Au prix d’au moins 19 morts et de centaines de blessés, la jeunesse népalaise a contraint le gouvernement à lever l’interdiction des réseaux sociaux. Une victoire symbolique qui met en lumière une génération déterminée à rompre avec la corruption et l’immobilisme politique, dans un pays désormais plongé dans l’incertitude.
La décision du gouvernement népalais d’interdire 26 plateformes de médias sociaux, dont Facebook, X et YouTube, a mis le feu aux poudres. Officiellement, il s’agissait d’exiger un enregistrement local des plateformes pour « mieux réguler » leur contenu. Mais pour la jeunesse du pays, déjà en colère face à la corruption et à l’absence de perspectives, la mesure sonnait comme une tentative de museler la liberté d’expression.
La rue comme tribunal
À Katmandou et dans d’autres grandes villes, les jeunes, surnommés la « Génération Z », ont battu le pavé pendant plusieurs jours. Ce qui n’était qu’une contestation numérique s’est rapidement transformé en mouvement de rue massif. « Nous ne voulons pas d’un futur verrouillé par la censure et la corruption », a lancé un étudiant lors d’une marche improvisée devant le Parlement.
La répression fut brutale. Gaz lacrymogène, balles en caoutchouc et tirs à balles réelles ont dispersé les manifestants. Le bilan est lourd : au moins 19 morts confirmés et plusieurs centaines de blessés. L’opinion publique, jusque-là fragmentée, s’est alors largement rangée derrière les jeunes protestataires, choquée par l’ampleur de la répression.
La chute d’un Premier ministre
Sous une pression insoutenable, le Premier ministre K. P. Sharma Oli a présenté sa démission. Le Parlement a été dissous, ouvrant une nouvelle phase d’instabilité politique dans un pays habitué aux crises institutionnelles à répétition.
En réponse, l’ancienne présidente de la Cour suprême, Sushila Karki, a été nommée Première ministre par intérim. Une première historique pour le Népal, où jamais une femme n’avait dirigé l’exécutif. Son mandat transitoire doit préparer les élections générales fixées au 5 mars 2026.
Une victoire inachevée
Face à la rue, le gouvernement a reculé : l’interdiction des réseaux sociaux a été levée. Mais pour les protestataires, il ne s’agit que d’une bataille remportée. Le mouvement réclame désormais des réformes en profondeur : lutte contre la corruption, respect des droits humains, responsabilisation des forces de sécurité, et refonte d’un système politique perçu comme déconnecté des réalités.
« Nos parents se sont résignés, mais nous, nous n’accepterons plus l’impunité », confie une manifestante de 22 ans.
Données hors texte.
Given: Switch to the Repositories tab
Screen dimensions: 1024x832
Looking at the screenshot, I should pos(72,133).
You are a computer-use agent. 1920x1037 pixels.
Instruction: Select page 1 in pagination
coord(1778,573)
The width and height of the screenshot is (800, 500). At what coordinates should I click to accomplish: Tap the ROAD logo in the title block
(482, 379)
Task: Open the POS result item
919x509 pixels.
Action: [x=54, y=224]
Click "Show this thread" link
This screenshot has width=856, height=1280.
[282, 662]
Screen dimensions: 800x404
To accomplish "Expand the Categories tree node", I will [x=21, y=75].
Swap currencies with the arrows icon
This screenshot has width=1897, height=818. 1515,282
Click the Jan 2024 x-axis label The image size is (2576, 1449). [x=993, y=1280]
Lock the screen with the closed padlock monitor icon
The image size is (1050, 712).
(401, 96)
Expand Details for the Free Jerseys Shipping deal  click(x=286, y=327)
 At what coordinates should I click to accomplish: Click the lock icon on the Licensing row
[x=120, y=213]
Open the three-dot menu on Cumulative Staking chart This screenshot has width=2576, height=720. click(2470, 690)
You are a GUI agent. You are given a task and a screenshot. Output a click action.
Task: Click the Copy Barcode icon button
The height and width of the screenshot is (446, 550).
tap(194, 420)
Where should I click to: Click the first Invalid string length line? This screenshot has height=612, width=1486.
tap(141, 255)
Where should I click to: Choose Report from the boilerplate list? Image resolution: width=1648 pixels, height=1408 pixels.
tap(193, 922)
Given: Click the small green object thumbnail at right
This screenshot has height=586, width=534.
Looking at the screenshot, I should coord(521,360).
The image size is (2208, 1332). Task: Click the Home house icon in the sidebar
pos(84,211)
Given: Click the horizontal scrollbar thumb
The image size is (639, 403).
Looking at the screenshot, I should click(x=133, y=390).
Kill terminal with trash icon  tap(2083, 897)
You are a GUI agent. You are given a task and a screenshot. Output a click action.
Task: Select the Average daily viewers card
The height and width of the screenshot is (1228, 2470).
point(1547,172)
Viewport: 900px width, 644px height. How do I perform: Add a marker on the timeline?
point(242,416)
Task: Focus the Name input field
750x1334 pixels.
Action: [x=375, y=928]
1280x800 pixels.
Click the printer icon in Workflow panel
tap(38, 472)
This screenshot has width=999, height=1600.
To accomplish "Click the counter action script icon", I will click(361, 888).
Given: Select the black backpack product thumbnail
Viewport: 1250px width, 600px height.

Un séisme politique et générationnel
Au-delà du retrait de la mesure controversée, la crise révèle un basculement profond. Pour la première fois depuis des décennies, ce sont les jeunes qui dictent le tempo politique. Leur mobilisation a mis en lumière une fracture générationnelle : d’un côté, une élite politique jugée vieillissante et corrompue, de l’autre, une jeunesse connectée, informée et désireuse de transparence.
Le défi pour le gouvernement intérimaire sera de canaliser cette énergie sans tomber dans l’immobilisme ou la répression. Les prochaines élections s’annoncent décisives : elles diront si la Génération Z népalaise a ouvert une nouvelle ère démocratique ou si la vieille garde réussira à reprendre la main.